For several generations, researchers have been warned that a statistically non-significant result does not ‘prove’ the null hypothesis (the hypothesis that there is no difference between groups or no effect of a treatment on some measured outcome)1. Nor do statistically significant results ‘prove’ some other hypothesis. Such misconceptions have famously warped the literature with overstated claims and, less famously, led to claims of conflicts between studies where none exists.

The trouble is human and cognitive more than it is statistical: bucketing results into ‘statistically significant’ and ‘statistically non-significant’ makes people think that the items assigned in that way are categorically different6–8. The same problems are likely to arise under any proposed statistical alternative that involves dichotomization, whether frequentist, Bayesian or otherwise.

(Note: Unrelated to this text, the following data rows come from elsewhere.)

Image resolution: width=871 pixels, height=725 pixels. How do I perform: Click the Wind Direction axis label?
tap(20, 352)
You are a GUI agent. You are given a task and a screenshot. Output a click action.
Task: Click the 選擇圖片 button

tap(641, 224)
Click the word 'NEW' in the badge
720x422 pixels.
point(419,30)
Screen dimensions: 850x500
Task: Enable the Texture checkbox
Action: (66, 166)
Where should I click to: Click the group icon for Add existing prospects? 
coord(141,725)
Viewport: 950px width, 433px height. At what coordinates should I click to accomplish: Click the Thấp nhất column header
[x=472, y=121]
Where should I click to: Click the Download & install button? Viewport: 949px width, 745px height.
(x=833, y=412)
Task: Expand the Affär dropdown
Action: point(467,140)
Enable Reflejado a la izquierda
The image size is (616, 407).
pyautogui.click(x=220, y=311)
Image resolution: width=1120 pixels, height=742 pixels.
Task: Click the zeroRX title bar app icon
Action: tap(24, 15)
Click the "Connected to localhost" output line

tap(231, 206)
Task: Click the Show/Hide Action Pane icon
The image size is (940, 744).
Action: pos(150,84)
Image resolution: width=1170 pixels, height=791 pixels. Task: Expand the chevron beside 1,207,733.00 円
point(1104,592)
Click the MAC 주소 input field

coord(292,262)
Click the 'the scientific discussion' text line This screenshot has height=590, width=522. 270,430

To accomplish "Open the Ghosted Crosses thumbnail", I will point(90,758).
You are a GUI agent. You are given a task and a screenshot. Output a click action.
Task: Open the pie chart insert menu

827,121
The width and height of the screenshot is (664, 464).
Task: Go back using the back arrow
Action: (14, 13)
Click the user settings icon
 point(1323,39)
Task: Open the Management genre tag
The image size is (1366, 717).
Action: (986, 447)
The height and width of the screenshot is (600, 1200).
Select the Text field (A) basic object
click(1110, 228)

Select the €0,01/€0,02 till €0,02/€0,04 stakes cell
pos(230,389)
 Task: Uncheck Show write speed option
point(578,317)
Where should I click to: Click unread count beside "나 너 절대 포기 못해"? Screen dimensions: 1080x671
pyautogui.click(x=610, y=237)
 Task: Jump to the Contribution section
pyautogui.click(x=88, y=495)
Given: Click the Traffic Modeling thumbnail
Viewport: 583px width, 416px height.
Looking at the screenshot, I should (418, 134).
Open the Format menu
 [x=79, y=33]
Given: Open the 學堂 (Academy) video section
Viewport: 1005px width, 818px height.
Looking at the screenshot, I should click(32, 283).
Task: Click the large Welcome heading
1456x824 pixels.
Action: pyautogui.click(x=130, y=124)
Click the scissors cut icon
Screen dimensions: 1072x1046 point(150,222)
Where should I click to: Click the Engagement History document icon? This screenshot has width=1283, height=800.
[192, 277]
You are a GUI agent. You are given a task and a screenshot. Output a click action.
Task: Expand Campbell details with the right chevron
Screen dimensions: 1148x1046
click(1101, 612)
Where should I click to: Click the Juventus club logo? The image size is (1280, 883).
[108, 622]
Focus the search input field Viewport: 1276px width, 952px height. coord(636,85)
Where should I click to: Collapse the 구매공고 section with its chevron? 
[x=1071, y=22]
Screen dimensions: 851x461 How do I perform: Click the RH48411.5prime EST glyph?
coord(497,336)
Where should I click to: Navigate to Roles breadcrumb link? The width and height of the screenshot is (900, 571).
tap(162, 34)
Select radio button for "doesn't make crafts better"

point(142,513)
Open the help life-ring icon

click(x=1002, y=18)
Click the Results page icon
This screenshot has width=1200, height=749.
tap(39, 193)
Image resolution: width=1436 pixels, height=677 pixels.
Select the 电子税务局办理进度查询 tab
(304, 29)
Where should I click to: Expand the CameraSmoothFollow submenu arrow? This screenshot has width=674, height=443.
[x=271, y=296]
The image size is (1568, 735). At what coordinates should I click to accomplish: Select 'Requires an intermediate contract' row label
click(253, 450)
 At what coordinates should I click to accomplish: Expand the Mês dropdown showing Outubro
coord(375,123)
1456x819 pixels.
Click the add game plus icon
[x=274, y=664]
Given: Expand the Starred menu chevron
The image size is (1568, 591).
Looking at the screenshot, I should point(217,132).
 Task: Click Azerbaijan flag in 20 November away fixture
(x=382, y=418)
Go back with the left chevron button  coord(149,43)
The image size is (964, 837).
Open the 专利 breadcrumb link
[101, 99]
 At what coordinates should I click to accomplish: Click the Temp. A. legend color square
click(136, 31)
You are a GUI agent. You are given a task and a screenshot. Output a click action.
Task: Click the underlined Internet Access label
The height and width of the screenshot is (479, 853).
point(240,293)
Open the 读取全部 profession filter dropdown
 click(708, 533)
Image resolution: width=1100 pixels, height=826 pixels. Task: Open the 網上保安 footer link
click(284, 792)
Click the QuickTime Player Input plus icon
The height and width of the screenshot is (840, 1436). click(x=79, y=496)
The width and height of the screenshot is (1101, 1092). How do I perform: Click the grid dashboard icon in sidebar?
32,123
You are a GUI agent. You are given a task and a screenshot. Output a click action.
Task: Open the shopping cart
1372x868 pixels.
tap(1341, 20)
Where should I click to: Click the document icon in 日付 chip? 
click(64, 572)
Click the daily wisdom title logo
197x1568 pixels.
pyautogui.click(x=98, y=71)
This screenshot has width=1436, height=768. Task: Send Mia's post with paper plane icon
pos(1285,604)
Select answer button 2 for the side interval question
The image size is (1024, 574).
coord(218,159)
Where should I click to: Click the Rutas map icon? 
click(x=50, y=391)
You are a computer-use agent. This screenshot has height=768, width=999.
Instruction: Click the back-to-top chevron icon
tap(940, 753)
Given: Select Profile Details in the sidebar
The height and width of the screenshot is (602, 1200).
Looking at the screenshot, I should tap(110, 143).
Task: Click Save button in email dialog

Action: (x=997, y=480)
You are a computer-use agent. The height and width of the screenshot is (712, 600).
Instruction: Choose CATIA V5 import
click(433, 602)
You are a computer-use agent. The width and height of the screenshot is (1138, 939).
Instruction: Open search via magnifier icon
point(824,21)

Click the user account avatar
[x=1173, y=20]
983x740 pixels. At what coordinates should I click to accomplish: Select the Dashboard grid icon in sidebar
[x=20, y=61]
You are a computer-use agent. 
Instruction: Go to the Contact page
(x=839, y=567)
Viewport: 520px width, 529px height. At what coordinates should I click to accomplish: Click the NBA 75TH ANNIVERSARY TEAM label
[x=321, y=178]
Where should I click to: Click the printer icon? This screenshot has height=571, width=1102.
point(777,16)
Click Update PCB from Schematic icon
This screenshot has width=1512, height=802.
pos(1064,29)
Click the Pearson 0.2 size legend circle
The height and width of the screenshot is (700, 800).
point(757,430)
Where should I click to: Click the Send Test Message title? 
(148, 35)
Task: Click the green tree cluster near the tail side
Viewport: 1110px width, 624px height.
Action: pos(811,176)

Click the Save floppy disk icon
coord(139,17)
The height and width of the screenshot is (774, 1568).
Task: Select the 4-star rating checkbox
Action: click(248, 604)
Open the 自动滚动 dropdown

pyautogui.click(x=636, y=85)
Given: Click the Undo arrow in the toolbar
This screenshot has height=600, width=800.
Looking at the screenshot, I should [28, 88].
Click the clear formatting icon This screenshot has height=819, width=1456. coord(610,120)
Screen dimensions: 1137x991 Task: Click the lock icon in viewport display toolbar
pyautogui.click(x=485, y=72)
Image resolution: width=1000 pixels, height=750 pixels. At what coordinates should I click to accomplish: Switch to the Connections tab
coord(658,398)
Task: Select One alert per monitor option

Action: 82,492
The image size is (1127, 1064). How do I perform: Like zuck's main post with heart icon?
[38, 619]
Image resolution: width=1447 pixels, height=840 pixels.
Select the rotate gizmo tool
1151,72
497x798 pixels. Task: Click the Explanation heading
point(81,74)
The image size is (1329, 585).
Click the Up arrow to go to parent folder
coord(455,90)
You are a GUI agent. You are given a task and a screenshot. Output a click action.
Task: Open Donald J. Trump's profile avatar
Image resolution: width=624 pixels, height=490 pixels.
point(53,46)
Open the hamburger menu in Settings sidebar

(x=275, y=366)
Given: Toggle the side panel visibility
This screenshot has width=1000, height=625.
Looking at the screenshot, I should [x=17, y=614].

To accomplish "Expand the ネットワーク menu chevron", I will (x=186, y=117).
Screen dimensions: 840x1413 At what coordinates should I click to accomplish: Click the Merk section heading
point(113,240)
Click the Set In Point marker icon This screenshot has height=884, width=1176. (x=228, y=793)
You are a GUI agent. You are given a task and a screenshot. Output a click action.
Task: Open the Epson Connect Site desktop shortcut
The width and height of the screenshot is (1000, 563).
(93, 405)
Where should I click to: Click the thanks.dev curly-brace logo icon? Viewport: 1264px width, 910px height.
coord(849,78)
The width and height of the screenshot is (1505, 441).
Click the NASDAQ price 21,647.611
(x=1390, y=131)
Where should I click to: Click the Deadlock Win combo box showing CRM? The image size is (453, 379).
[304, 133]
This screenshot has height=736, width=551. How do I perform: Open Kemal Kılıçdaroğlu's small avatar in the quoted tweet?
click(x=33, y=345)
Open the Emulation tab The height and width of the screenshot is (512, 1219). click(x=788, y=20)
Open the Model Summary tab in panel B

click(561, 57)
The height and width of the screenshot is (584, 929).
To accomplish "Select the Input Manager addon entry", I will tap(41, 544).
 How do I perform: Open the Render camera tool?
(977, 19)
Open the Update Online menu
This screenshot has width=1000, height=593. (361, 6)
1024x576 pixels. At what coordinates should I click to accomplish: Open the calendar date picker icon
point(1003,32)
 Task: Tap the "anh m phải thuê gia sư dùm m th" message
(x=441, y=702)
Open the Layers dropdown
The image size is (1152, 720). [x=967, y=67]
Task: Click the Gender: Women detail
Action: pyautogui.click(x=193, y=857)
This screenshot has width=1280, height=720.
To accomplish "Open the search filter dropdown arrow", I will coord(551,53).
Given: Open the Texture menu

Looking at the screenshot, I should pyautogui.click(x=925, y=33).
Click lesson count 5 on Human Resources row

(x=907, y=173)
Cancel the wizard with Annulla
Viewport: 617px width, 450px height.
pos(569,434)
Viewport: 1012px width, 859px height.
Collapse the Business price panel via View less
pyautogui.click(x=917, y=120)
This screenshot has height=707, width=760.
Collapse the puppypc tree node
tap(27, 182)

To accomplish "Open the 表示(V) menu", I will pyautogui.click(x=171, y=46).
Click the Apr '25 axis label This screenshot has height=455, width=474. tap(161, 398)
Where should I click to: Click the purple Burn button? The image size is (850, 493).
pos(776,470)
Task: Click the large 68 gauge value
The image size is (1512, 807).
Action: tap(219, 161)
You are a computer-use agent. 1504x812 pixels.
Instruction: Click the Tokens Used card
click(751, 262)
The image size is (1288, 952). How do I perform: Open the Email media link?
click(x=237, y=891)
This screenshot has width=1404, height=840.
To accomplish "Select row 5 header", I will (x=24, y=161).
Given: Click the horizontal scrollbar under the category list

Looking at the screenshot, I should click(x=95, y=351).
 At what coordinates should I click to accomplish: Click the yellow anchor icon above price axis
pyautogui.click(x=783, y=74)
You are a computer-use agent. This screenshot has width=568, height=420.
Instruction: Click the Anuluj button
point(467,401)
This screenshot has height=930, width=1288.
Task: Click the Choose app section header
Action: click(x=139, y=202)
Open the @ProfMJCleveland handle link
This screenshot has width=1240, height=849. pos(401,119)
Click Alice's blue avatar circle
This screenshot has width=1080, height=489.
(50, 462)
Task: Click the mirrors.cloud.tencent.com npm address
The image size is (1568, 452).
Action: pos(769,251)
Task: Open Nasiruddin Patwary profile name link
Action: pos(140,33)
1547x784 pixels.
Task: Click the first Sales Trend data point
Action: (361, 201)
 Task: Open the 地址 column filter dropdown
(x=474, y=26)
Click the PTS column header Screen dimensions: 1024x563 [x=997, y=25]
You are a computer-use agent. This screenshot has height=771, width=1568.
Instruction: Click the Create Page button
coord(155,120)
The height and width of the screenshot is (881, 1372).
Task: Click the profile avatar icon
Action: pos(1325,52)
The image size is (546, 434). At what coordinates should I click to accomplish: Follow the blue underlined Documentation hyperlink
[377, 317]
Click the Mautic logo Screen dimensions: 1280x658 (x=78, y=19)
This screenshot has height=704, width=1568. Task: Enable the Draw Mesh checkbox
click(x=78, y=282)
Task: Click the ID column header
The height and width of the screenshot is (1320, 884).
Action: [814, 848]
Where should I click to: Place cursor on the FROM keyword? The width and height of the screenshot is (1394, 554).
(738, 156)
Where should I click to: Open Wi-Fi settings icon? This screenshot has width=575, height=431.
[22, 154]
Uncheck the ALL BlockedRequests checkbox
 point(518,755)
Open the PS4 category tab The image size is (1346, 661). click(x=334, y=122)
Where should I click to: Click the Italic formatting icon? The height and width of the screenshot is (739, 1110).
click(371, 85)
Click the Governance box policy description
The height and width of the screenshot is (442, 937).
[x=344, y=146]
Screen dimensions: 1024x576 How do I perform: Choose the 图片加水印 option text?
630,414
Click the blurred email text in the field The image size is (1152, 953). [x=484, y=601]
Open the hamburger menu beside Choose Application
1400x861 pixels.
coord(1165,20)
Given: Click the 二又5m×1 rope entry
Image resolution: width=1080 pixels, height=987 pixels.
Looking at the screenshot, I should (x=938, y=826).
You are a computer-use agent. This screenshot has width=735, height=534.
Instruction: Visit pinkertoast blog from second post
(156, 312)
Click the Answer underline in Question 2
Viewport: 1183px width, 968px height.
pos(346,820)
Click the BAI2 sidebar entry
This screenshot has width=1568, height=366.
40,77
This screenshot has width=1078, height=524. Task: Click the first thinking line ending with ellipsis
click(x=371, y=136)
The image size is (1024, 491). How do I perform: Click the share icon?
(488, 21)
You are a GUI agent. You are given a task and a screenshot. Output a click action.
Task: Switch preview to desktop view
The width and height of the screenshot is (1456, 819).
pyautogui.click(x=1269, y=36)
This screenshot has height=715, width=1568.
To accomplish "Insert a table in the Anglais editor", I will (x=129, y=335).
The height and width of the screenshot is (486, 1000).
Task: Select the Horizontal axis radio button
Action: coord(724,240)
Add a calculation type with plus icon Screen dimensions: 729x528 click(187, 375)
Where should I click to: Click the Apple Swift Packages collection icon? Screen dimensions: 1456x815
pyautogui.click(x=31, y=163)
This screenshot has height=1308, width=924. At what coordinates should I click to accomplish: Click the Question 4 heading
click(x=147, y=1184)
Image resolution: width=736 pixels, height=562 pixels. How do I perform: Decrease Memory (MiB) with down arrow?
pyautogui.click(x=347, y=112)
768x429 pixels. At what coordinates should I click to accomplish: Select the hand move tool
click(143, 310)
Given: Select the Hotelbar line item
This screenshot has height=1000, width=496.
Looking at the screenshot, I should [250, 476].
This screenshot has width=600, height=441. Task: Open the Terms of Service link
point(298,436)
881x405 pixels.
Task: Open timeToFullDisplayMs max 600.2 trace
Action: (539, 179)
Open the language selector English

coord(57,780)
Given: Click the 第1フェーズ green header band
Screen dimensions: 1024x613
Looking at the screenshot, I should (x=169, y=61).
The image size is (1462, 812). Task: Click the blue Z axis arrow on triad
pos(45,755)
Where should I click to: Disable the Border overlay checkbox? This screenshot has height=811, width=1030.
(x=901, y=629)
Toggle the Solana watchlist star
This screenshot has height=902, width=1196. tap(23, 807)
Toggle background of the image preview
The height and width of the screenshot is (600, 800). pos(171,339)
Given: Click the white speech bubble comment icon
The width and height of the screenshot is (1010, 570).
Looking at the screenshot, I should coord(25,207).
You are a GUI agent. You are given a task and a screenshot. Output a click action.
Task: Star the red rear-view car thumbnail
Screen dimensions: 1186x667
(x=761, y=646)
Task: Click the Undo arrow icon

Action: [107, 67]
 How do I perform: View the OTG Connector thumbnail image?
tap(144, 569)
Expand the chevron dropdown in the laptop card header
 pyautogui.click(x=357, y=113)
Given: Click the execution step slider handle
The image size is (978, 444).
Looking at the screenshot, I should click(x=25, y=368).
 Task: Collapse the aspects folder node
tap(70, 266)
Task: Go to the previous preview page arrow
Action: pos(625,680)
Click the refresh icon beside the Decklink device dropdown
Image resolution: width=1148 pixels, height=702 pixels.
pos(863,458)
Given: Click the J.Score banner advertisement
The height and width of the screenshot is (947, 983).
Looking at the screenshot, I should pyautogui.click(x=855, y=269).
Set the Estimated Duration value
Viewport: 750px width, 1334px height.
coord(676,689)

Neither journal is advocating an ‘anything goes’ approach. Instead they are asking for more nuanced and detailed analyses and presentations of data, and both make recommendations as to what should replace the p-value and statistical significance as measure of worthiness.

1. Sam N says

This was always, as suggested, a lazy approach for people who didn’t want to evaluate publications on general merits. I think my evaluation is probably based on a combination of effect size, p-value, and wherever possible, a visual comparison of the distributions. If the methodology seems clean, and visually, the group measures are clearly distinct, I’ve never had any issues with finding large effect sizes and ridiculously small p-values. If the group measures are not very distinct or the effect size is small, I maintain skepticism of what is causing the difference regardless of p-value. And if I see p-values close to 0.05, I may give the result a 1% weighting in my thoughts regarding the matter at hand. So I find the binary way it is regarded is useful, to give me a lot of skepticism of results that scarcely clear it.

2. Owlmirror says

FWIW, HJ Hornbeck has written about this as well, and if I understand the post (and linked posts) correctly, the problem is that the entire statistical methodology is wrongheaded, and scientists should be explicitly Bayesian rather than frequentist. Or something like that.

3. Marshall says

Another aspect is that the calculation of a p-value is dependent *entirely* on the model used. It is nothing more than the statement of how likely is that your *model* will produce a value at least as extreme as the value observed. In the case of a coin, this is easy because the binomial distribution accurately models the results of a fair coin flip--but in more complex endeavors that actually require scientific research, simplifying models are incredibly easy to tweak in the favor of a smaller p-value.